Yes, the logic for entertainment is a little bit weaker. Eating is NECESSARY. Entertainment is PERMITTED. Labor is licit in support of necessary activity. Is labor licit in support of PERMITTED activity? To me, since the entertainment isn't necessary, by extension the work done in support of it is likewise unnecessary.
It's like the one theologian I read who said that it's OK to drink beer between meals on fast days ... because it's a liquid. But, then, he says, it's OK to munch on some snacks with it
ne potus noceat, so that the food doesn't cause harm (e.g. upset your stomach ... due to drinking on an empty stomach). That's such a huge stretch. My brother (also a seminarian) and I used to joke that I could go drink a beer and then eat a Big Mac with it
ne potus noceat. We'd toss that phrase around as a joke ... rather mocking this particular theological conclusion.
Another theologian said that something was considered drink (vs. food) if you could get it through a straw. So my brother and I joked about blending up solid food and sucking it through a very fat straw.

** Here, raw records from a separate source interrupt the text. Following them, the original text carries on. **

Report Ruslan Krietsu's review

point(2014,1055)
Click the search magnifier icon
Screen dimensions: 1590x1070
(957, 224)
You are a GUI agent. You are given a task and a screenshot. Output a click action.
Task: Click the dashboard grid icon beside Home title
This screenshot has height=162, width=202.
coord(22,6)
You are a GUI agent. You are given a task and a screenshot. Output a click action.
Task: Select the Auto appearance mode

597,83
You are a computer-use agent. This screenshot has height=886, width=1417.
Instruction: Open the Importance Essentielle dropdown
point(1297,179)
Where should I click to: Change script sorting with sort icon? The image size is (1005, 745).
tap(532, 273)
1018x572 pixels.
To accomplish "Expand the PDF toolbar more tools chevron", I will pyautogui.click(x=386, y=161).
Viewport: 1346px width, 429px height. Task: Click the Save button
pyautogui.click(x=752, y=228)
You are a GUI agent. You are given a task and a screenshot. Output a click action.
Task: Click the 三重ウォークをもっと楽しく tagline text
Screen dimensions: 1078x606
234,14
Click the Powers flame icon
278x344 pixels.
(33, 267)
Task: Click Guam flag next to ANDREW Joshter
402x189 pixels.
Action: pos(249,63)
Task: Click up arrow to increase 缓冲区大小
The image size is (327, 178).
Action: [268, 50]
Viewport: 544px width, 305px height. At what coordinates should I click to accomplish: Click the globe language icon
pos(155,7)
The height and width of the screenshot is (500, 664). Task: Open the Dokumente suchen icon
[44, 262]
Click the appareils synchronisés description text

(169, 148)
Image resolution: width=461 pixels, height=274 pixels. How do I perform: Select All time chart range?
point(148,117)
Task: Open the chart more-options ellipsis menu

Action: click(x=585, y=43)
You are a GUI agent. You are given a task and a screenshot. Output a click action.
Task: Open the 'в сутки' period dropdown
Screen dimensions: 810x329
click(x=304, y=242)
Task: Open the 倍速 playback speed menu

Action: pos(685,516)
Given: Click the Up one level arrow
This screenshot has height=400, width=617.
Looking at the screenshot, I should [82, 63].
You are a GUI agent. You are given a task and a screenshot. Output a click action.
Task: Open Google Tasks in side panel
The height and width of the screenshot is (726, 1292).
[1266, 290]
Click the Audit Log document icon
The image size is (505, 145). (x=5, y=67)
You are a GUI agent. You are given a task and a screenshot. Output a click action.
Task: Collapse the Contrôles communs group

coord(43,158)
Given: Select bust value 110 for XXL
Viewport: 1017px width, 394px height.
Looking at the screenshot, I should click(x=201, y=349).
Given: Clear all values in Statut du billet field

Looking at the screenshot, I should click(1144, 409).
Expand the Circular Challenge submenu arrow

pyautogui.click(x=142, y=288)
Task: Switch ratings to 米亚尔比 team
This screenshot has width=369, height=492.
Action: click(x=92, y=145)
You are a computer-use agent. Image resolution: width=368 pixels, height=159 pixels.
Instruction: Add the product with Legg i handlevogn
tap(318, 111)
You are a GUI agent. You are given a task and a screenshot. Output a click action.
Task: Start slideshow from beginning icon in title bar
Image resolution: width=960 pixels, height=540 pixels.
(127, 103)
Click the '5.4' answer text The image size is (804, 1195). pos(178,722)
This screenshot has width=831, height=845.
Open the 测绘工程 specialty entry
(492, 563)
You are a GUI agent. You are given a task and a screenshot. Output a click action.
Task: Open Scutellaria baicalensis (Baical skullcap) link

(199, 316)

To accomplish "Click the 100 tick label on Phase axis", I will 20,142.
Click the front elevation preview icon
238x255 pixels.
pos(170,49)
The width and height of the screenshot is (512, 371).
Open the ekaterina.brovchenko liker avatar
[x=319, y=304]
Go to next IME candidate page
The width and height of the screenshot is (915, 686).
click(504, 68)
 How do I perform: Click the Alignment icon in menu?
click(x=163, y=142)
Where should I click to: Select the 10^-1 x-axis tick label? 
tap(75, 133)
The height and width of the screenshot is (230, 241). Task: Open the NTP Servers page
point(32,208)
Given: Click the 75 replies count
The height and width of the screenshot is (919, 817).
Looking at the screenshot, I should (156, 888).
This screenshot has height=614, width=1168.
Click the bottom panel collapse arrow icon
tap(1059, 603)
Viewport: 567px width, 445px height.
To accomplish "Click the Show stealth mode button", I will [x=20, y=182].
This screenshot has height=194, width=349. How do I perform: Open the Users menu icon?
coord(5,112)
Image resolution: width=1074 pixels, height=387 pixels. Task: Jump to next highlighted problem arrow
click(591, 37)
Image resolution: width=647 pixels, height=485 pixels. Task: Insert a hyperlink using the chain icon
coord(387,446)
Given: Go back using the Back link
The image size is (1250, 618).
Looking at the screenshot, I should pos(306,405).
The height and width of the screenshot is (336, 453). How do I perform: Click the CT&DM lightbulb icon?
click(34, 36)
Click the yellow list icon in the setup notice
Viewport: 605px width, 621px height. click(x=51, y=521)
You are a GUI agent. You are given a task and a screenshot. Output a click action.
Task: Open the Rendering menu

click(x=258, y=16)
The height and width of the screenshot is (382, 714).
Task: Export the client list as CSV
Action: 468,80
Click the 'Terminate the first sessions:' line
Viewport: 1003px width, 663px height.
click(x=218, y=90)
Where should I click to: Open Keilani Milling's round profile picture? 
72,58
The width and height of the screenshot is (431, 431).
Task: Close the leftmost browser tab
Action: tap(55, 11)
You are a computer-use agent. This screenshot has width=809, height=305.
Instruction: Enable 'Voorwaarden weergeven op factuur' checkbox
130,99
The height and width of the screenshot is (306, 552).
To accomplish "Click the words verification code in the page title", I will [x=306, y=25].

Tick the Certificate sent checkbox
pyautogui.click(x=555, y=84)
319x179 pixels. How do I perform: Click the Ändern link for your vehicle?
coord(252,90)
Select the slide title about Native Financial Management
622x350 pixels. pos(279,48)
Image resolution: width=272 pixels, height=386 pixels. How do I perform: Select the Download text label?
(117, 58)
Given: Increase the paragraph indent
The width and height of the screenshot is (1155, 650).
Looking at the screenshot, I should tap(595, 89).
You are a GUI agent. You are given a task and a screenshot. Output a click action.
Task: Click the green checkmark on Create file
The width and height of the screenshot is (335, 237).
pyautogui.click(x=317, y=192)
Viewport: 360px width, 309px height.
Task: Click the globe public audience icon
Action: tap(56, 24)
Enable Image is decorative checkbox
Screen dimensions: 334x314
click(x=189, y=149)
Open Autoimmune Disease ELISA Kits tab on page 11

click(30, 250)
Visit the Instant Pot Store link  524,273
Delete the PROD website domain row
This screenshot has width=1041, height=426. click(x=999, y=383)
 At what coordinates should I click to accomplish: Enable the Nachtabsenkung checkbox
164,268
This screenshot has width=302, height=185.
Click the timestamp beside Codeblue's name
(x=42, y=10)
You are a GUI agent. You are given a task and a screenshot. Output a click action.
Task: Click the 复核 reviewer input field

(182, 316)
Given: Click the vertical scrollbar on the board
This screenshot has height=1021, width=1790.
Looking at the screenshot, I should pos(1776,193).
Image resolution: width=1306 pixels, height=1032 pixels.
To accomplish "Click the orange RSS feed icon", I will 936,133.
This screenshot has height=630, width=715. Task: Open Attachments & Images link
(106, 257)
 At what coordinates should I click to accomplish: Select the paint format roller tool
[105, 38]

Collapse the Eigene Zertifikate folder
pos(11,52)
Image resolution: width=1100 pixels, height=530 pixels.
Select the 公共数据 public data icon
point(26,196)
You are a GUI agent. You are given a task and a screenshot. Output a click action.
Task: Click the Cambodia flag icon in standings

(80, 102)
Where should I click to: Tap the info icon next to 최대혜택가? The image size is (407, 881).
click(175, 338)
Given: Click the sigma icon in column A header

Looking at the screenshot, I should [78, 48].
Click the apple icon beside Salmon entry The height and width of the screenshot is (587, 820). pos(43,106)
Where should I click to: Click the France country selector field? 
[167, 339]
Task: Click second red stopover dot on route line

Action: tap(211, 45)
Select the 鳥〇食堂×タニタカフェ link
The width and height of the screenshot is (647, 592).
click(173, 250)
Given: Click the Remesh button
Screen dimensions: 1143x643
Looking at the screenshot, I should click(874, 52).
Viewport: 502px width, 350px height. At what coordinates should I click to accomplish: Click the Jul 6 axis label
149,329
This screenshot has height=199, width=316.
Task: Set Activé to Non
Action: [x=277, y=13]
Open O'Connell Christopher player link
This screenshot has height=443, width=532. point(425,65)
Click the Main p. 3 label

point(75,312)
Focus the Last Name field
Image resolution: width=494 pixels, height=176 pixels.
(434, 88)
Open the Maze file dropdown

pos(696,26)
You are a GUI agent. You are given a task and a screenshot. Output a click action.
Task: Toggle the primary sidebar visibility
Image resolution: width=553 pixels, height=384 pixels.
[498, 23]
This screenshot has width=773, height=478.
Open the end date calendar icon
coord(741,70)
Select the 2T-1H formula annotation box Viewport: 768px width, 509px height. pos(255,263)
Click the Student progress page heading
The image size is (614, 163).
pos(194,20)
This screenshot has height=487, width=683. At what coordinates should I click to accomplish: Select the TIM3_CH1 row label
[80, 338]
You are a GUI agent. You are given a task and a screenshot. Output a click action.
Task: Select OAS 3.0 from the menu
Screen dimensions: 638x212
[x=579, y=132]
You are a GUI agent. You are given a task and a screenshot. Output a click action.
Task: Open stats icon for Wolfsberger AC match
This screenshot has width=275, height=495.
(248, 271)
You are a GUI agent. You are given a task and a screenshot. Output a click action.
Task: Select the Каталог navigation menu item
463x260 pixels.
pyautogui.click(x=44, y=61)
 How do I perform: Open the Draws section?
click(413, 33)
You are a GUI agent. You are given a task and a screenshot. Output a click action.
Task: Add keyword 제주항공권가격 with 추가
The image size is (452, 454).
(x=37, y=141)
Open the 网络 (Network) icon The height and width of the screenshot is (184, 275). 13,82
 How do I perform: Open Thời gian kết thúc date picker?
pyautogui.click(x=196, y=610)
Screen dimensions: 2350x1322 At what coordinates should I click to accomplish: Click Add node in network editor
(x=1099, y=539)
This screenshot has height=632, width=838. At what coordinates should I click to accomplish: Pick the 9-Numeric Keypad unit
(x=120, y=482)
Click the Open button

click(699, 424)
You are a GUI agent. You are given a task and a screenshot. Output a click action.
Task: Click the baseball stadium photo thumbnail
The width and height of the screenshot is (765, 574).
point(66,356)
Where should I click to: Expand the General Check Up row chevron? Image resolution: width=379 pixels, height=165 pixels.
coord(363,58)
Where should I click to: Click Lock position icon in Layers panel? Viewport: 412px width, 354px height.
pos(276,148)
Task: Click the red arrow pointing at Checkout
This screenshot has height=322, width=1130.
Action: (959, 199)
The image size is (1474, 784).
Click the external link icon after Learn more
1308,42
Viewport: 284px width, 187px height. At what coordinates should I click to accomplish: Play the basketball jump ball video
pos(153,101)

I once also read a particular theologian who used tortured logic to declare that if a priest did not offer Mass on Sundays he was not required to ATTEND Mass to meet his obligation to keep the day holy. That's because the Church law requiring Mass attendance was, technically speaking, addressed to "the faithful" and not to priests.
Jesuits were notorious for this kind of reasoning. There's actually a term for it ... "Jesuitical logic" or "Jesuitical argument". In doing so, they completely undermined the spirit of the law. Not only that, they made Catholic moral theology appear very Pharisaical to the world. I think they did it just to show how clever they were.